**Material supplied:**
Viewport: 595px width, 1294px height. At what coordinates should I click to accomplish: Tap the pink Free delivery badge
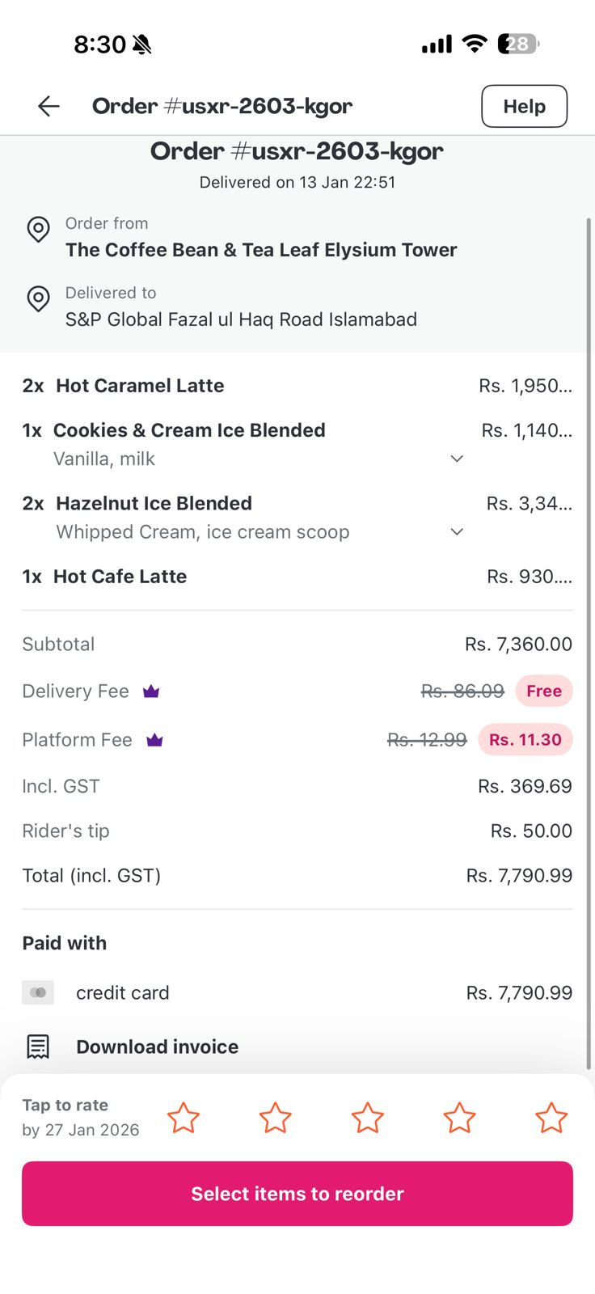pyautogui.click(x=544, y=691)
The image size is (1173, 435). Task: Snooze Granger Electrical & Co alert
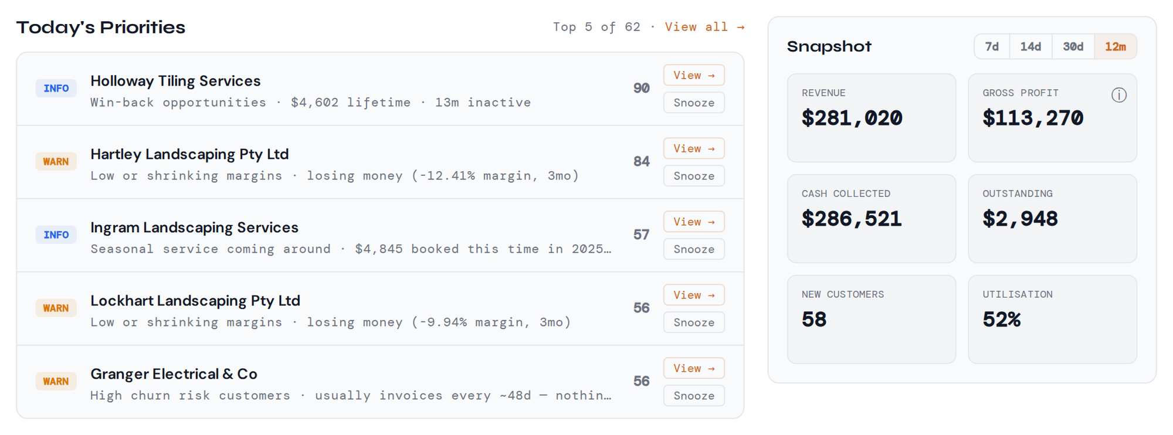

--

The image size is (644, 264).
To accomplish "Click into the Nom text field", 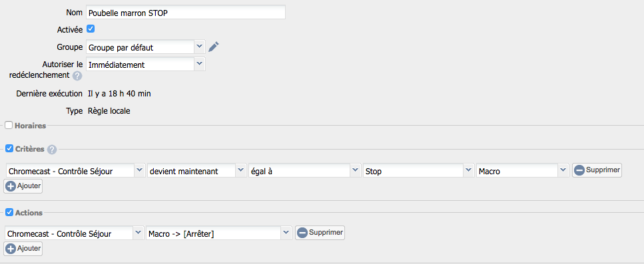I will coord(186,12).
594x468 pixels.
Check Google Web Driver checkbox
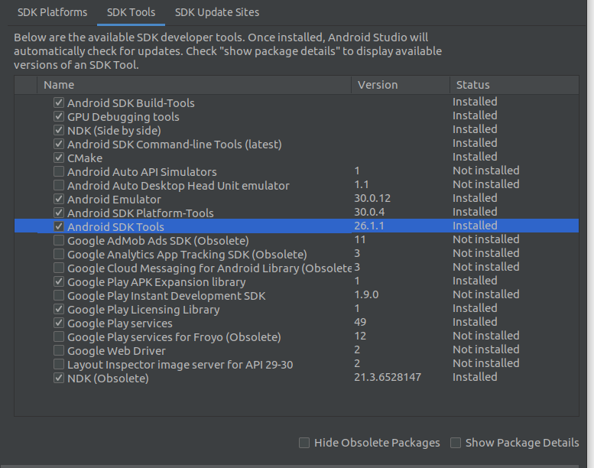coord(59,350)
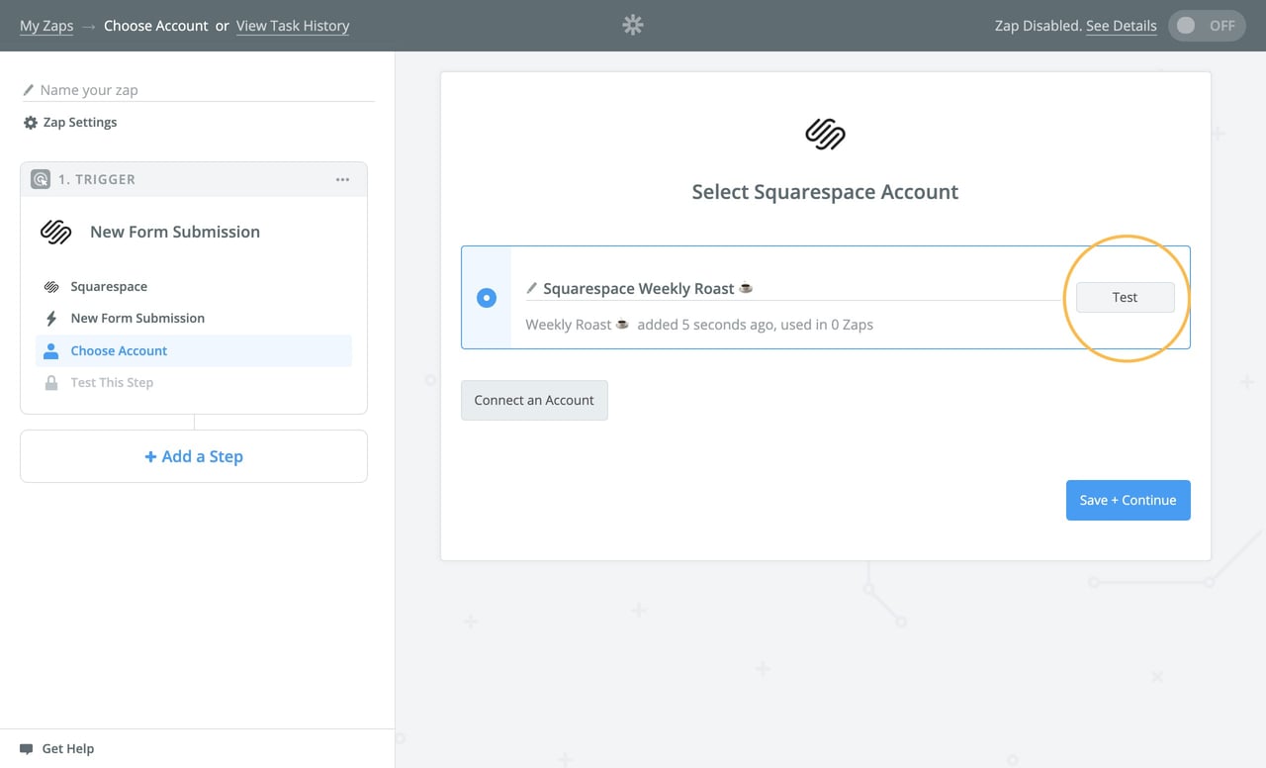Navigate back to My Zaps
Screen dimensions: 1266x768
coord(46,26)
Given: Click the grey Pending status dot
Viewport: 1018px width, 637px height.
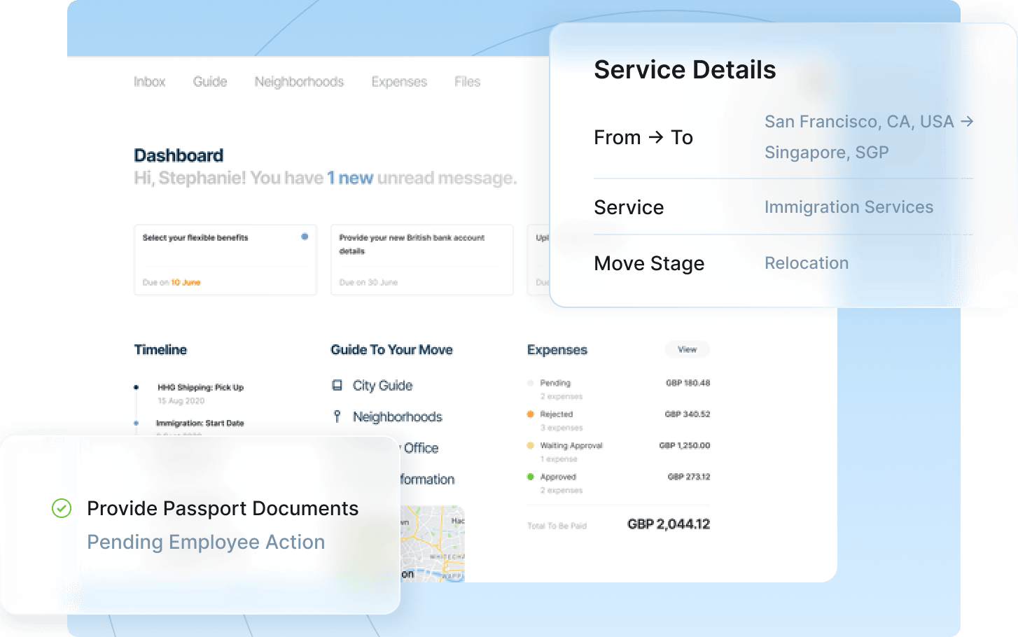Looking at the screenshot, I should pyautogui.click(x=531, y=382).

**Work order:** Starting at the line containing "Viewport: 595px width, 1294px" and stopping at the line containing "The image size is (1173, 435).", output every line above exactly, both ends included, with pictures omitted.

**Solution to this task:**
Viewport: 595px width, 1294px height. At what coordinates should I click to accomplish: Tap the pink Free delivery badge
pyautogui.click(x=544, y=691)
The image size is (1173, 435). Task: Snooze Granger Electrical & Co alert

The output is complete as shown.